NATO Semakin Ketakutan Menghadapi Kebangkitan China

Selasa, 15 Juni 2021 - 03:03 WIB
Kapal selam China sedang mengikuti latihan militer. Foto/REUTERS
BRUSSELS - Sekretaris Jenderal NATO Jens Stoltenberg menyeru anggotanya menanggapi kebangkitan China di penjuru dunia.

Dia memperingatkan hal itu saat konferensi tingkat tinggi (KTT) untuk memperkuat dukungan Amerika Serikat (AS) pada NATO.

KTT NATO di Brussels mengeluarkan pernyataan yang menggambarkan perilaku China sebagai "tantangan sistemik".





Mereka juga setuju menjaga bandara Kabul tetap beroperasi saat AS dan sekutunya menarik pasukan dari Afghanistan.



Sekretaris Jenderal Jens Stoltenberg mengatakan KTT itu adalah "momen penting" bagi aliansi tersebut.



Ini adalah pertemuan NATO pertama Presiden AS Joe Biden sejak menjabat.

NATO adalah aliansi politik dan militer yang kuat antara 30 negara Eropa dan Amerika Utara. Lembaga itu didirikan setelah Perang Dunia Kedua sebagai tanggapan terhadap ancaman ekspansi komunis.

Dalam beberapa tahun terakhir, aliansi itu berada di bawah tekanan ketika para pemimpin memperdebatkan tujuan dan pendanaannya.

Ketegangan meningkat selama masa kepresidenan Donald Trump, yang mengeluhkan kontribusi keuangan negaranya untuk aliansi dan mempertanyakan komitmen AS untuk membela mitra Eropa.

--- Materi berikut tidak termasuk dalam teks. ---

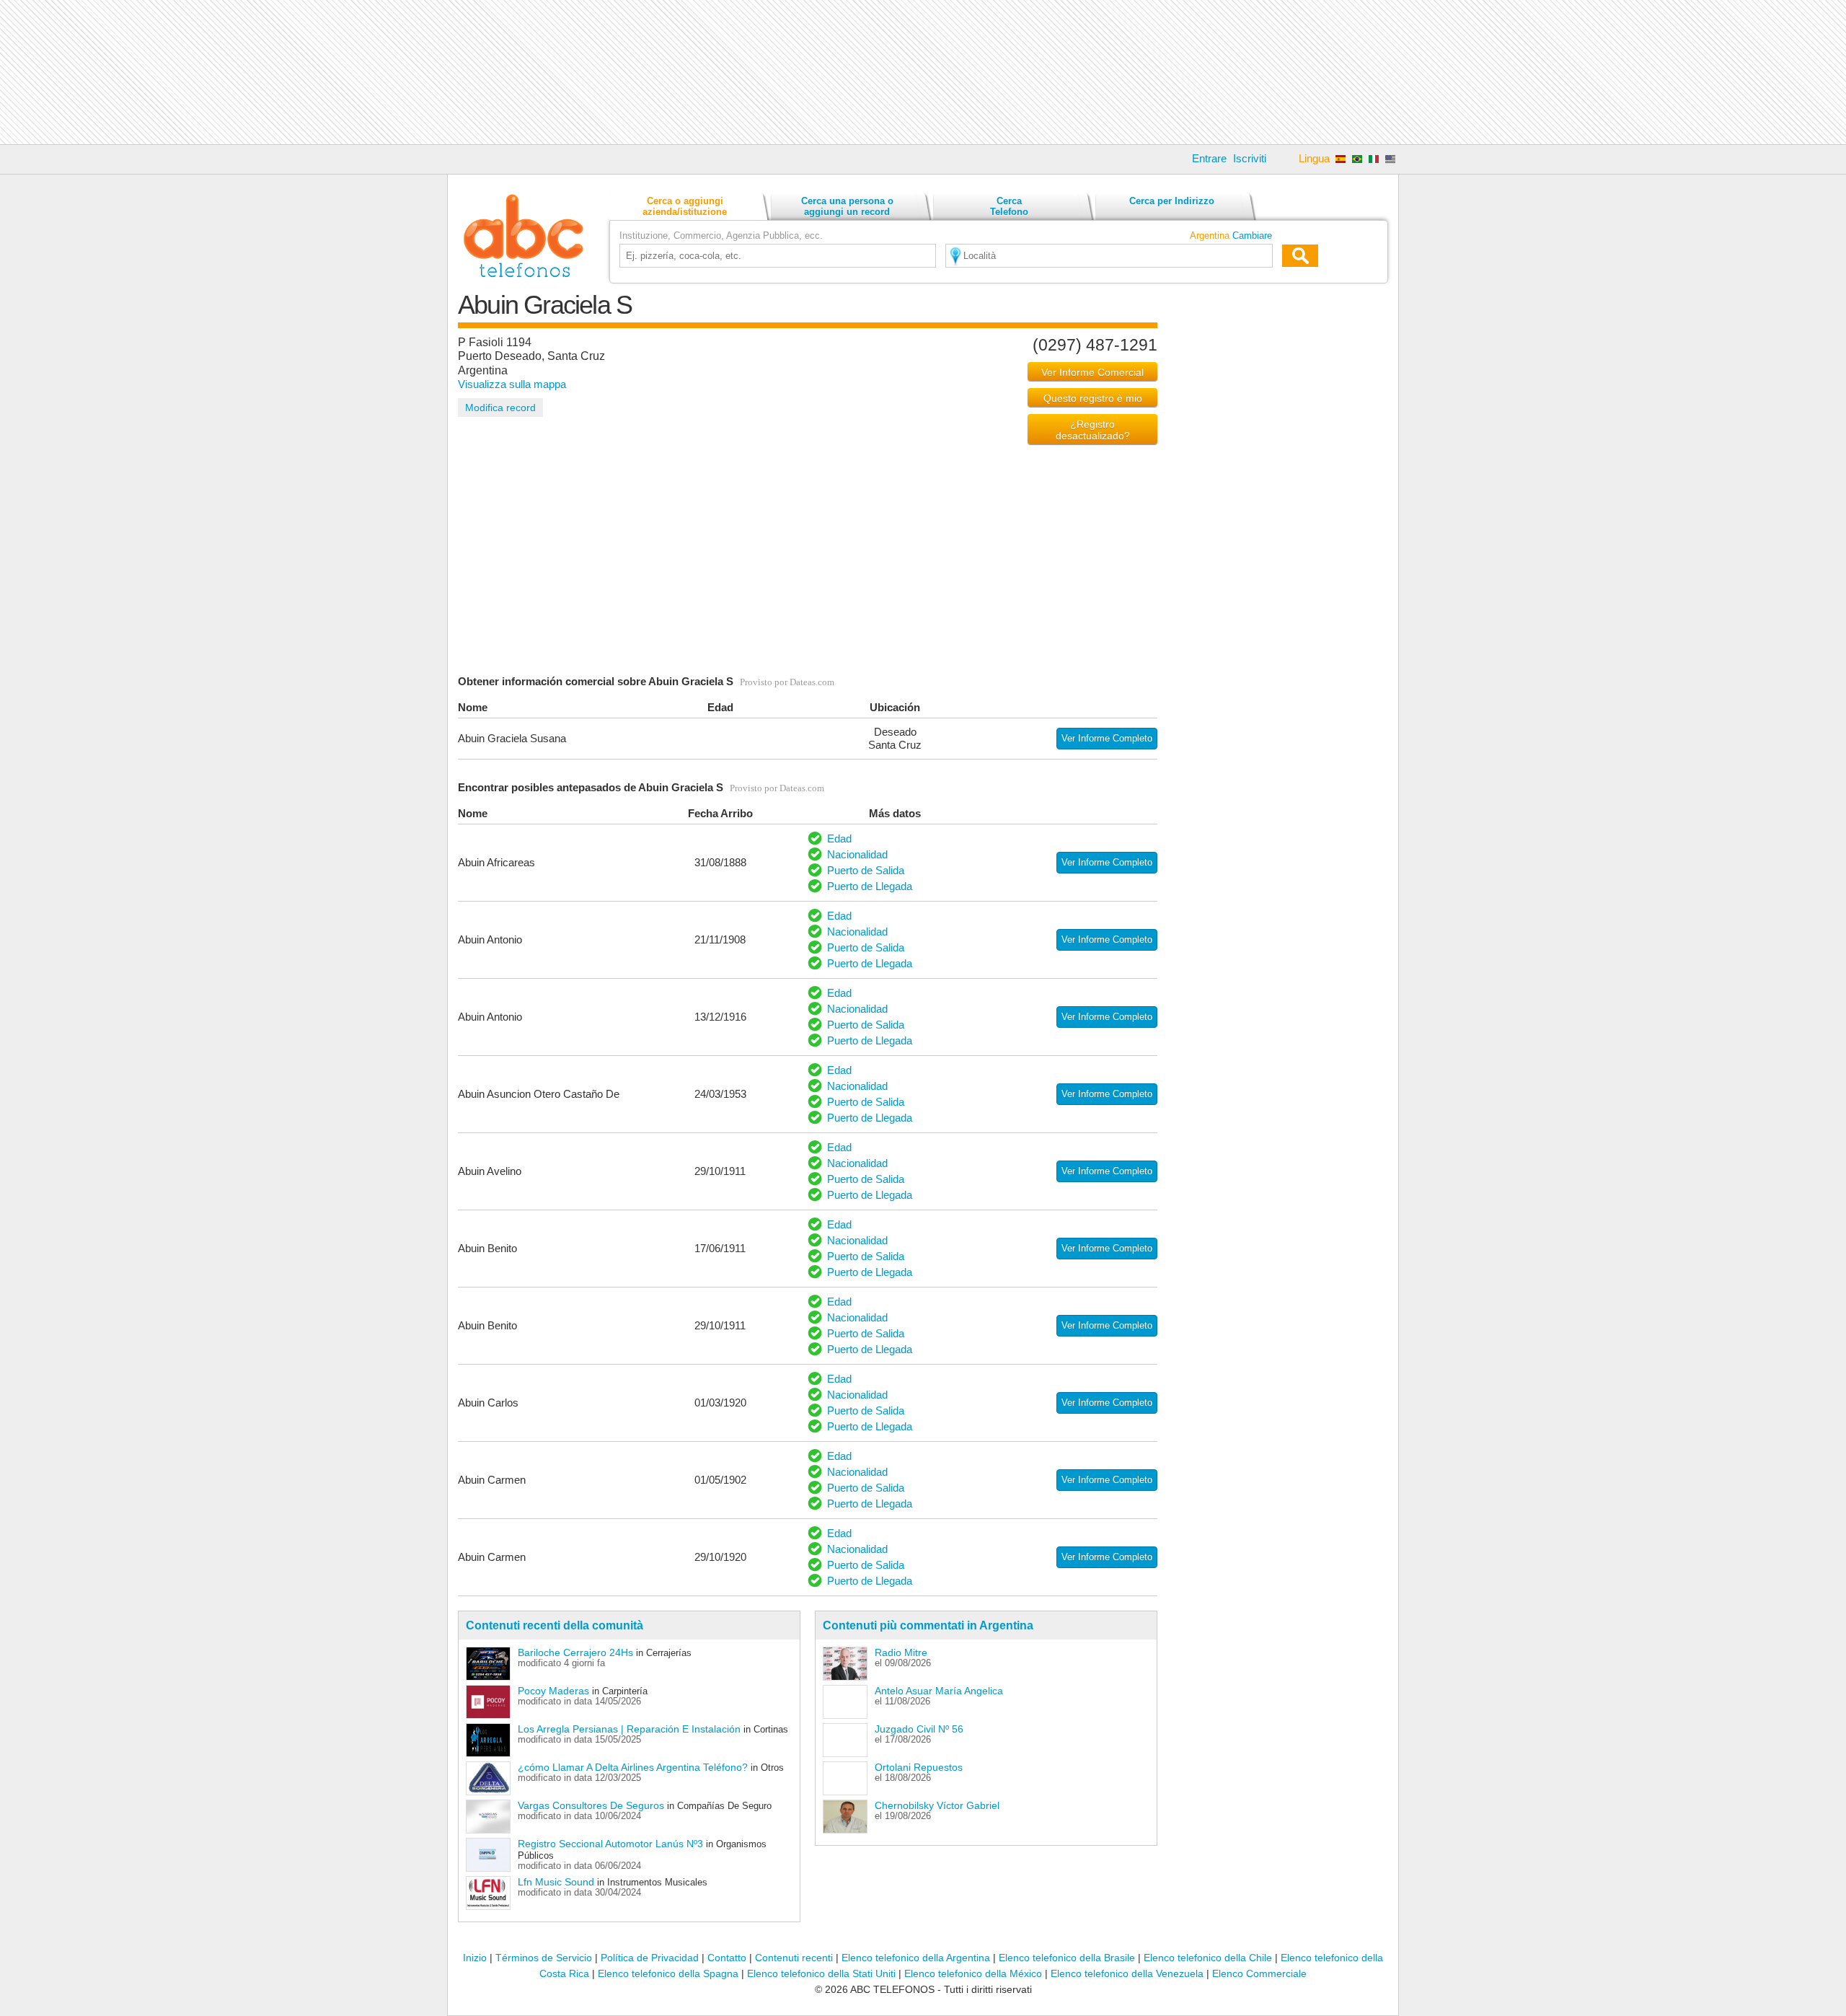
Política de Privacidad (650, 1957)
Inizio (475, 1957)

Sebaliknya, Biden berusaha menegaskan kembali dukungan AS untuk aliansi berusia 72 tahun itu.

"Saya ingin memperjelas: NATO sangat penting untuk kepentingan AS," ujar Biden saat tiba di KTT pada Senin (14/6).

Negaranya, menurut Biden, memiliki "kewajiban suci" untuk mematuhi Pasal 5 perjanjian pendiri NATO, yang mewajibkan anggotanya saling membela dari serangan.

Mengapa NATO fokus pada China? Menurut komunike KTT (pernyataan penutup), "Ambisi yang dinyatakan dan perilaku tegas China menghadirkan tantangan sistemik terhadap tatanan internasional berbasis aturan dan ke bidang yang relevan dengan keamanan Aliansi."

Dokumen itu mengatakan China dengan cepat memperluas persenjataan nuklirnya, "tidak jelas" dalam modernisasi militernya dan bekerja sama secara militer dengan Rusia.

"Kami tetap prihatin dengan kurangnya transparansi dan penggunaan disinformasi di China," ungkap dokumen KTT itu.

"Kami tidak memasuki Perang Dingin baru dan China bukan musuh kami, bukan musuh kami," papar Stoltenberg kepada wartawan di markas NATO menjelang KTT.

Dia menegaskan, “Tetapi kita perlu mengatasi bersama, sebagai aliansi, tantangan yang ditimbulkan oleh kebangkitan China terhadap keamanan kita.”

China adalah salah satu kekuatan militer dan ekonomi terkemuka di dunia, yang Partai Komunisnya yang berkuasa memiliki cengkeraman yang kuat dalam politik, kehidupan sehari-hari dan sebagian besar masyarakat.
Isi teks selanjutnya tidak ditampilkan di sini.